§ **READING PASSAGE**
[Begin]

# Alternate ways to see if your book is worth publishing (by not getting an agent)



## sunaynaprasad (Apr 3, 2012)

I want to get my book published, but not through an agent since they are extremely hard to get and are very strict. I was considering having people who know kids that I don't know (my book's a middle grade novel) read my novel for a few months and then give me their honest opinion. Are they're any other ways too?


----------



## BookReader (Apr 6, 2012)

sunaynaprasad said:


> I want to get my book published, but not through an agent since they are extremely hard to get and are very strict. I was considering having people who know kids that I don't know (my book's a middle grade novel) read my novel for a few months and then give me their honest opinion. Are they're any other ways too?



There are two ways to get published.

1) agent (and then traditional publishers)
2) self-publish as an ebook on Kindle, Nook, Itunes etc...


----------



## Olly Buckle (Apr 6, 2012)

Put up the first fifteen hundred words on the forum and ask "Am I ready to publish yet?"


----------



## BookReader (Apr 6, 2012)

Olly Buckle said:


> Put up the first fifteen hundred words on the forum and ask "Am I ready to publish yet?"



That work too. 

I usually read an excerpt on Amazon before I purchase a book.  I can tell from the first 10 pages or so if the book is worth buying or not.


----------



## TWErvin2 (Apr 6, 2012)

BookReader said:


> There are two ways to get published.
> 
> 1) agent (and then traditional publishers)
> 2) self-publish as an ebook on Kindle, Nook, Itunes etc...



There is also the small publisher route, without an agent, and also approaching the few major houses that accept unsolicited manuscripts (realizing that's a major long shot).


----------



## kennyc (Apr 6, 2012)

Olly Buckle said:


> Put up the first fifteen hundred words on the forum and ask "Am I ready to publish yet?"



This, if you have not had it critiqued previously.


----------



## movieman (Apr 16, 2012)

TWErvin2 said:


> There is also the small publisher route, without an agent, and also approaching the few major houses that accept unsolicited manuscripts (realizing that's a major long shot).



And there's the 'send it to a big publisher who says they don't accept unsolicited manuscripts because they're not going to reject a great book just because you don't have an agent' route. I've read of several people making sales that way in the last year or so.

There are good reasons why movie production companies don't accept unsolicited scripts (e.g. they might make their own movie based on a similar idea in the future), but those reasons generally don't apply to publishers. They mostly just want to discourage those who haven't written a great book.


----------



## shadowwalker (Apr 16, 2012)

movieman said:


> And there's the 'send it to a big publisher who says they don't accept unsolicited manuscripts because they're not going to reject a great book just because you don't have an agent' route. I've read of several people making sales that way in the last year or so.



Don't think I'd count on that route though. The chances are slim anyone would even open the ms, and they may just remember the dummy who couldn't understand submission guidelines.


----------



## sunaynaprasad (Apr 16, 2012)

@KennyC I would put the first chapter up, except that the last time I put something up, no one responded.


----------



## shadowwalker (Apr 16, 2012)

sunaynaprasad said:


> @KennyC I would put the first chapter up, except that the last time I put something up, no one responded.

[End]

§ **GIVEN DATA**
[Begin]

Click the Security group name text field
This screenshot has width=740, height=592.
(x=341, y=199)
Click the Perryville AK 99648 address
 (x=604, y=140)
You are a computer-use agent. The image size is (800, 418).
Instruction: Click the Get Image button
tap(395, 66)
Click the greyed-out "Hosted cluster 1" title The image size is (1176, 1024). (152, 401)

[End]
[Begin]

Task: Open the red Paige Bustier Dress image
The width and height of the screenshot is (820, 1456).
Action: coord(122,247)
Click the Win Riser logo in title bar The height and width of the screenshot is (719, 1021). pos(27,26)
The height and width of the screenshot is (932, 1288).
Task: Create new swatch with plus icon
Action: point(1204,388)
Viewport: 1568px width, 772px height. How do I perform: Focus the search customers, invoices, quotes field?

[End]
[Begin]

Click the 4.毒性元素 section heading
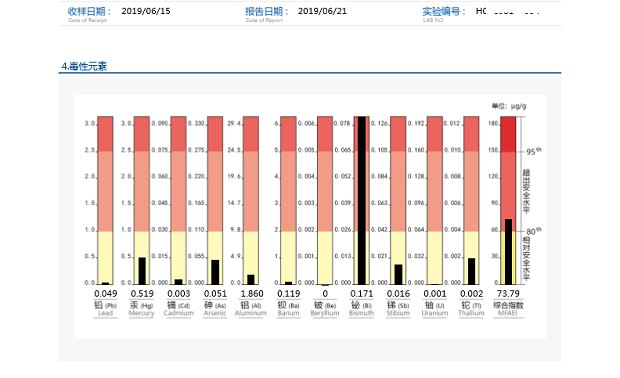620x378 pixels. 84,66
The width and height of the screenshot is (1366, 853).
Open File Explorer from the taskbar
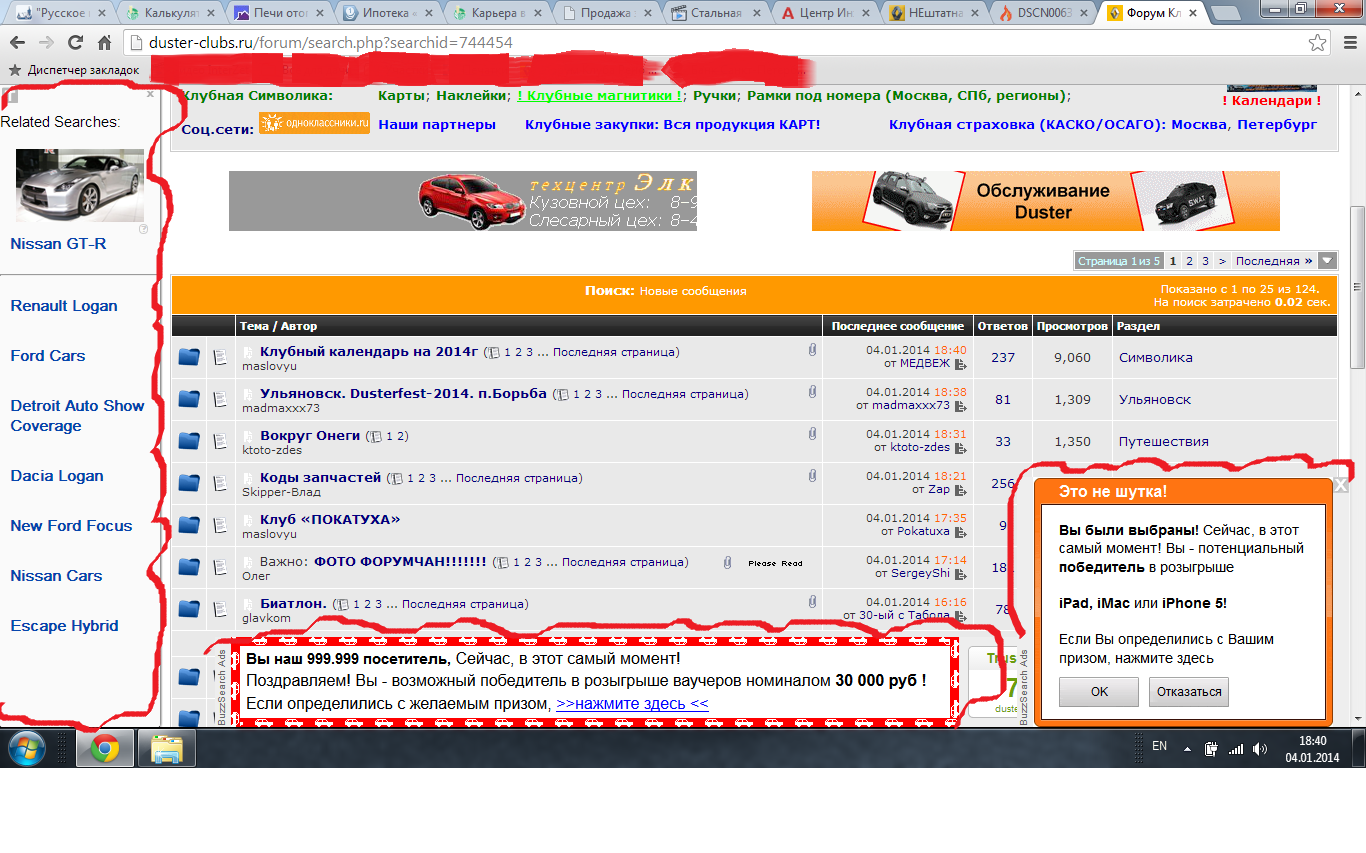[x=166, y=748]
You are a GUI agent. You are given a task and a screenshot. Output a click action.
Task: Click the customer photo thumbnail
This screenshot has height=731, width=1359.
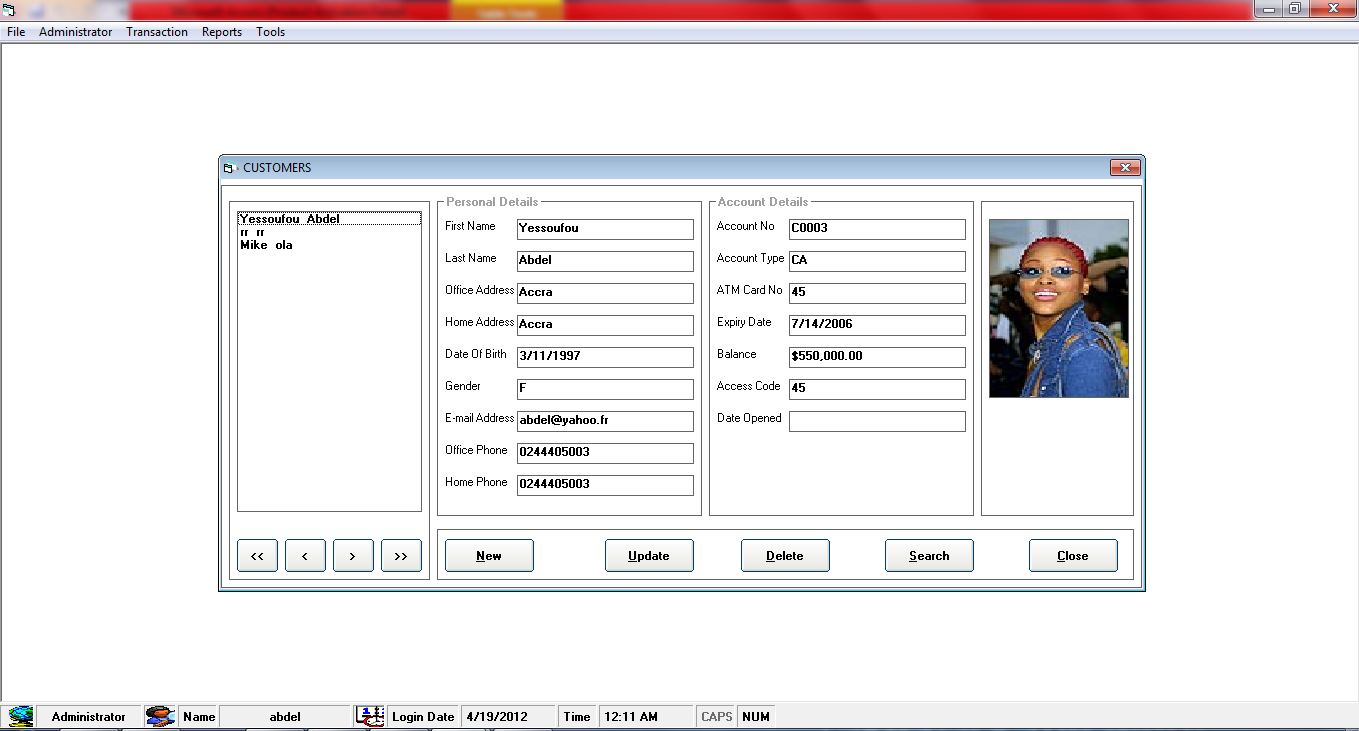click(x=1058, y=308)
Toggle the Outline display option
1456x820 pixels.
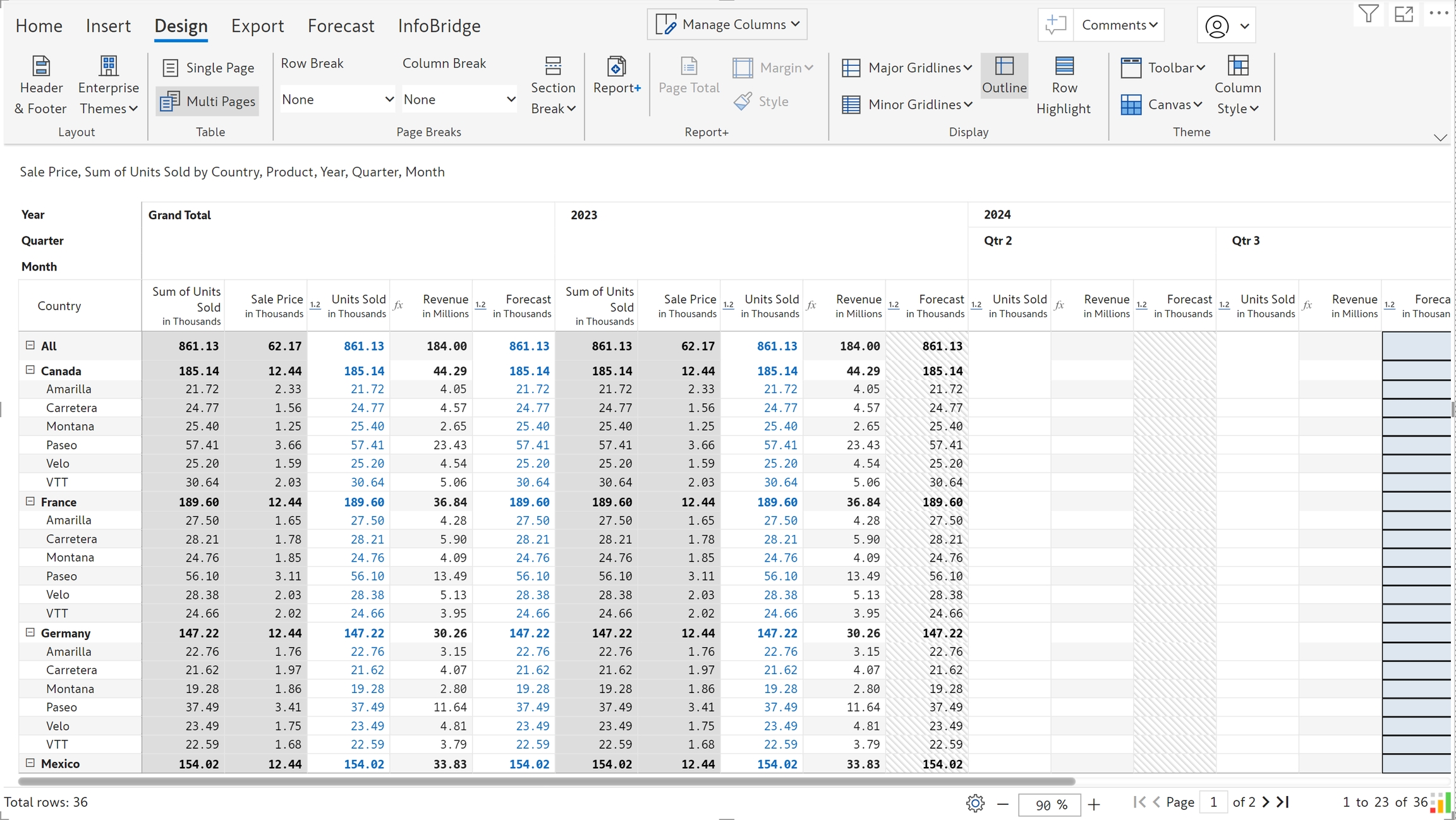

[End]

§ **EXERCISE TASK**
List the usernames of everyone who posted in the forum thread about publishing without an agent, naming each person once. The entries are not needed for the task.

§ **RESULT OF THE TASK**
sunaynaprasad, BookReader, Olly Buckle, TWErvin2, kennyc, movieman, shadowwalker